Frequently asked questions
How much tax refund will I get from my RRSP contribution?
Your RRSP tax refund equals the tax reduction from lowering your taxable income by the contribution amount. It depends on your marginal tax rate, which combines your federal and provincial rates. For example, a $10,000 contribution at a 40% combined marginal rate generates approximately $4,000 in tax savings. Use the calculator above to get your exact estimate based on your income and province.
What is the RRSP contribution limit for 2026?
The RRSP annual dollar limit for 2026 is $33,810. Your personal limit is the lesser of 18% of your 2025 earned income or $33,810, minus any pension adjustment, plus unused contribution room carried forward from previous years. Check your Notice of Assessment or CRA My Account for your exact amount.
Does my province affect my RRSP tax refund?
Yes, significantly. Each province has different tax brackets and rates. For example, a $10,000 RRSP contribution at $100,000 income generates approximately $4,341 in Ontario, $3,650 in Alberta, and $4,700 in Nova Scotia. Quebec residents get a lower federal refund (due to the 16.5% abatement) but a larger provincial refund due to Quebec's higher provincial rates.
What is the difference between marginal and effective refund rate?
Your marginal rate is the tax rate on your last dollar of income. Your effective refund rate is your total tax savings divided by your contribution. If your contribution is small enough to stay within one bracket, they are similar.
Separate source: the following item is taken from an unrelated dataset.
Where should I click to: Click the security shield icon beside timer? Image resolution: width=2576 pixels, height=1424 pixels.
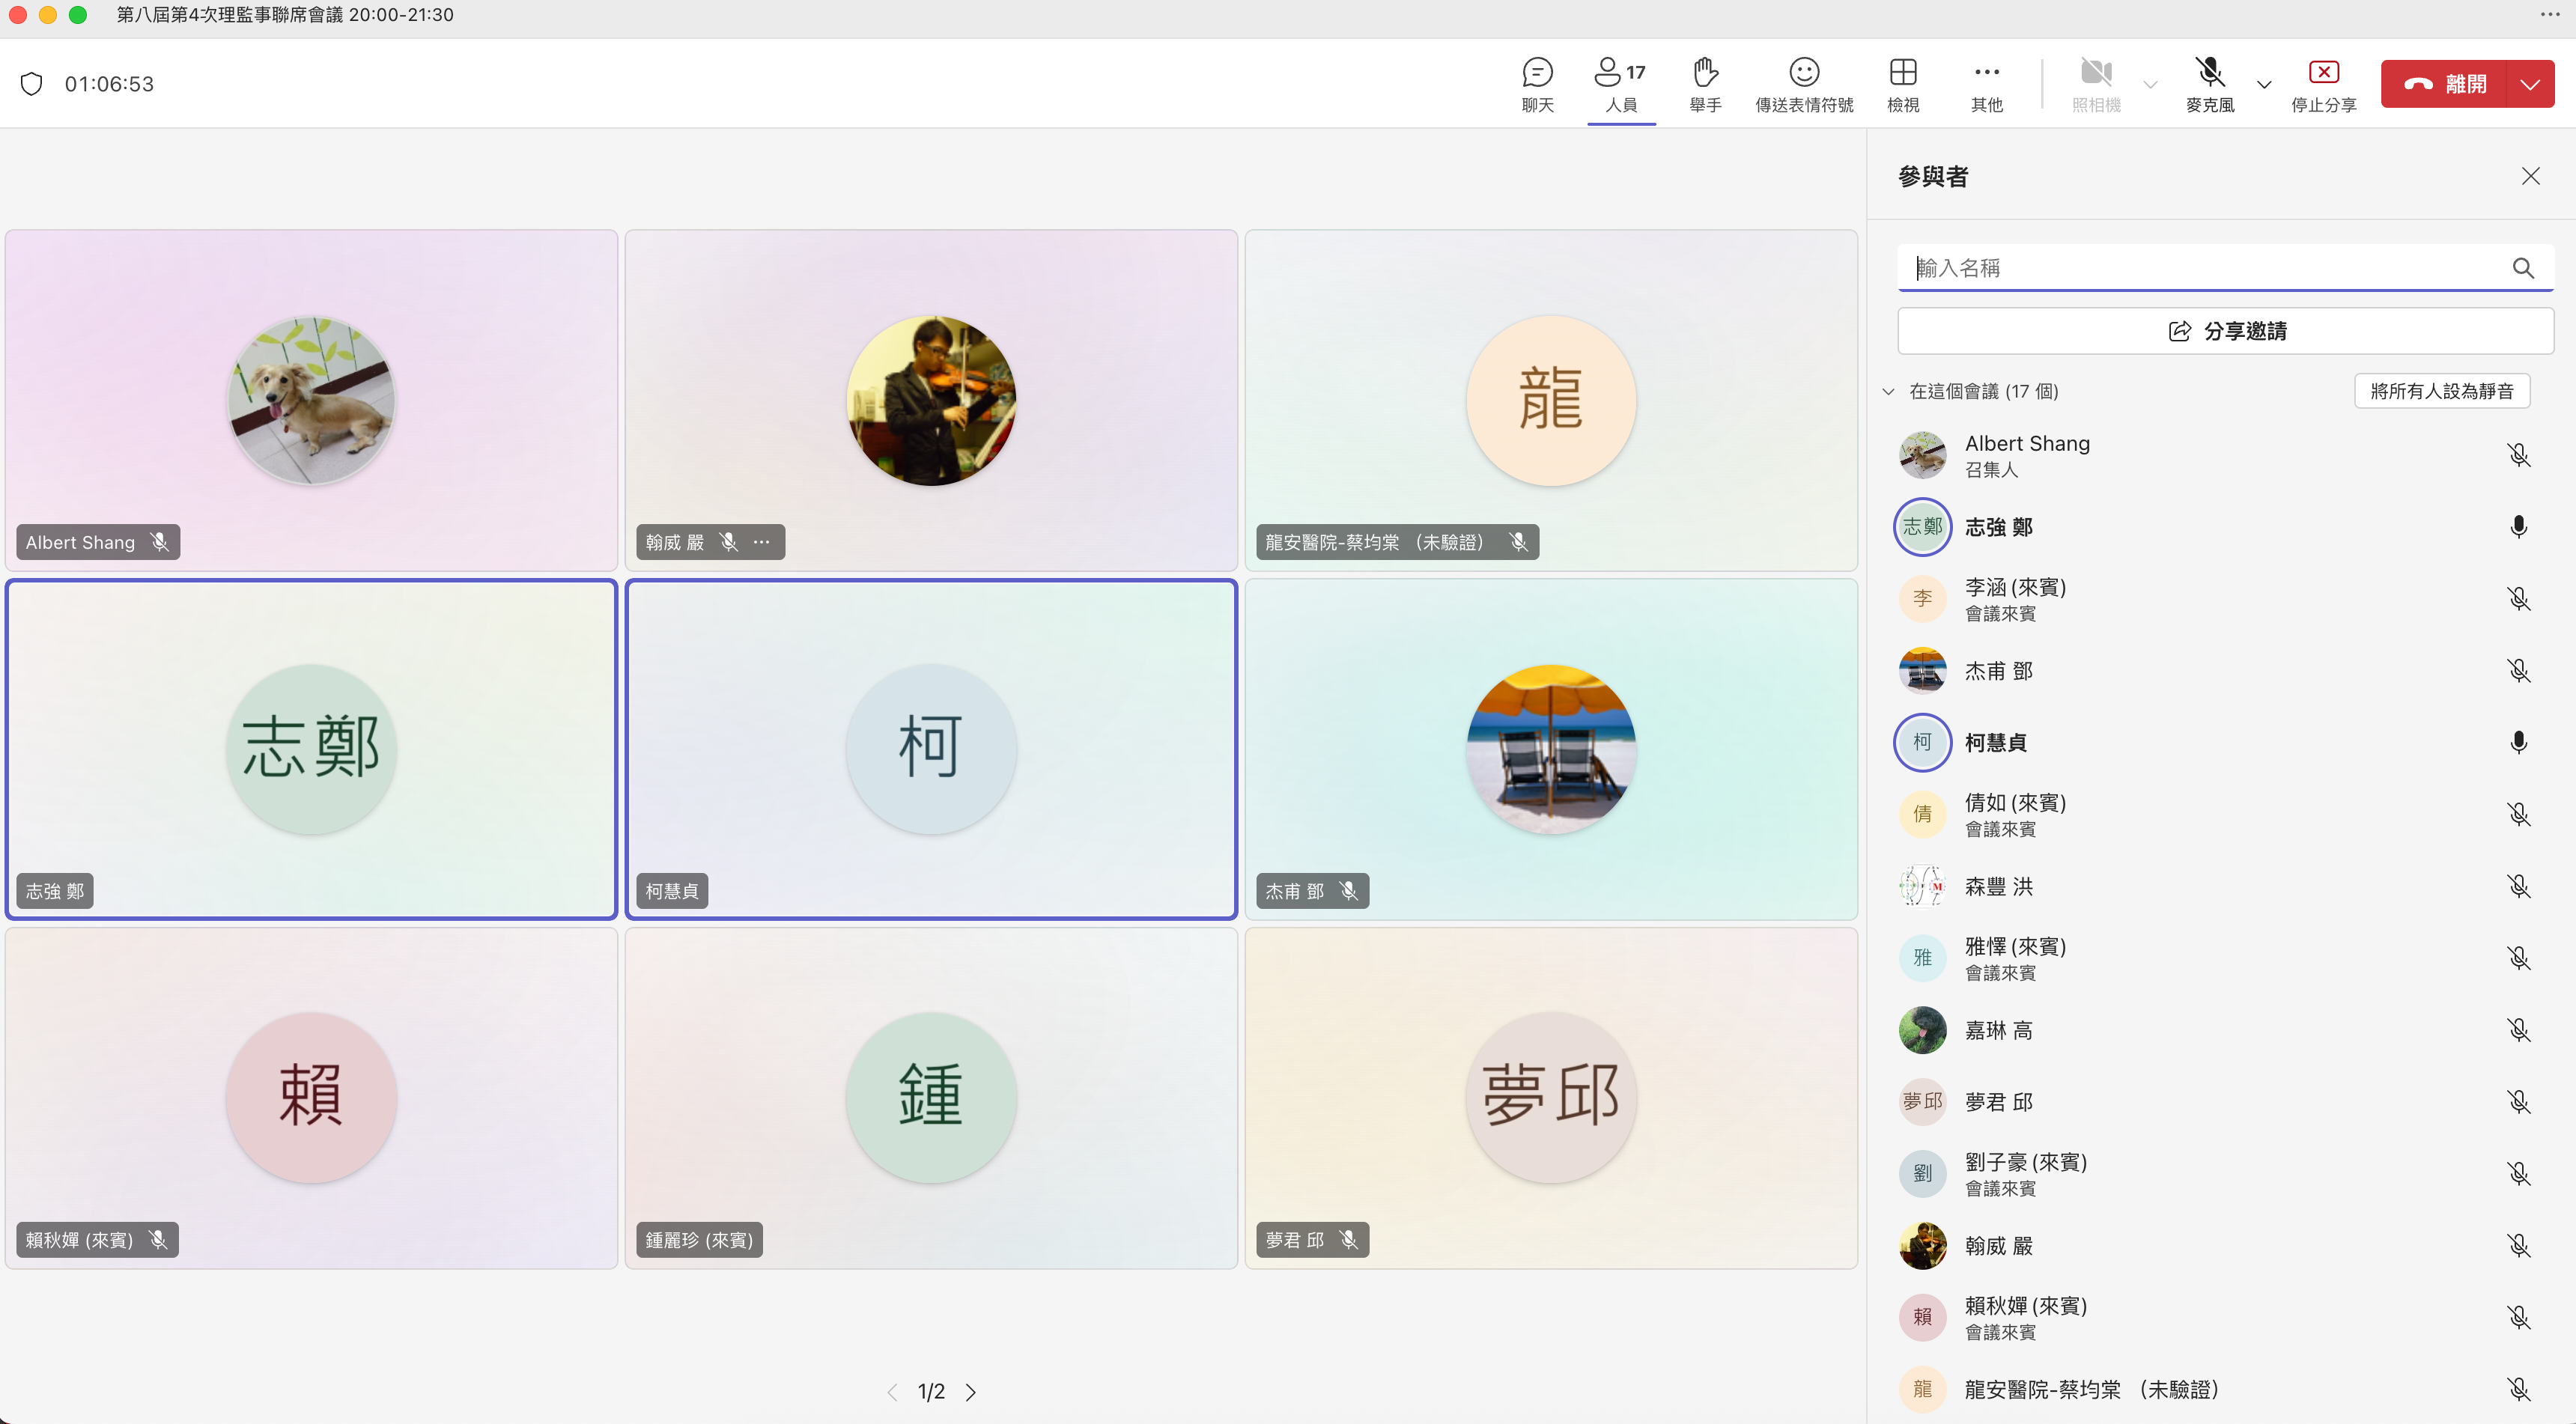[x=32, y=84]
If your contribution spans multiple brackets (reducing income from a higher bracket into a lower one), the effective rate will be lower than the marginal rate because part of the deduction was applied at the lower bracket rate.
Should I reinvest my RRSP tax refund?
Reinvesting your refund is one of the most powerful strategies for building retirement wealth. A $4,000 refund invested at 7% annual return grows to approximately $15,474 over 20 years. You can invest it in your TFSA (for tax-free growth), your RRSP (for an additional refund next year), or a non-registered account. Spending the refund effectively forfeits part of the RRSP tax advantage.
When is the RRSP contribution deadline?
The RRSP contribution deadline for the 2025 tax year is March 2, 2026. Contributions made in the first 60 days of 2026 (January 1 to March 2) can be claimed on either your 2025 or 2026 tax return. The deadline for the 2026 tax year is March 1, 2027.
Is an RRSP or TFSA better for tax savings?
The RRSP is better for immediate tax savings because contributions are tax-deductible, generating a refund. The TFSA does not provide a deduction but offers tax-free withdrawals. If your current marginal tax rate is higher than your expected retirement rate, the RRSP provides a greater overall benefit. If your rates are similar or you expect higher future income, the TFSA may be preferable. Many Canadians benefit from using both.
Can I carry forward my RRSP deduction to a future year?
Yes. You can contribute to your RRSP and choose not to claim the deduction on your tax return for that year. The unused deduction carries forward indefinitely. This is useful if you are in a low tax bracket this year but expect higher income in a future year. Claiming the deduction in the higher-income year generates a larger refund.
How does the Quebec RRSP tax refund differ?
Quebec residents receive a 16.5% federal tax abatement, which reduces their federal tax (and therefore their federal RRSP refund). However, Quebec has its own provincial income tax with higher rates (up to 25.75%). The combined effect means Quebec residents get a smaller federal refund but a larger provincial refund. The total combined refund is comparable to other high-tax provinces.
What income qualifies for RRSP contribution room?
Earned income for RRSP purposes includes employment income, net self-employment income, net rental income, alimony received, and CPP/QPP disability benefits. It does not include investment income, capital gains, pension income, EI benefits, OAS, or GIS. Your RRSP contribution room is calculated as 18% of this earned income, up to the annual dollar limit.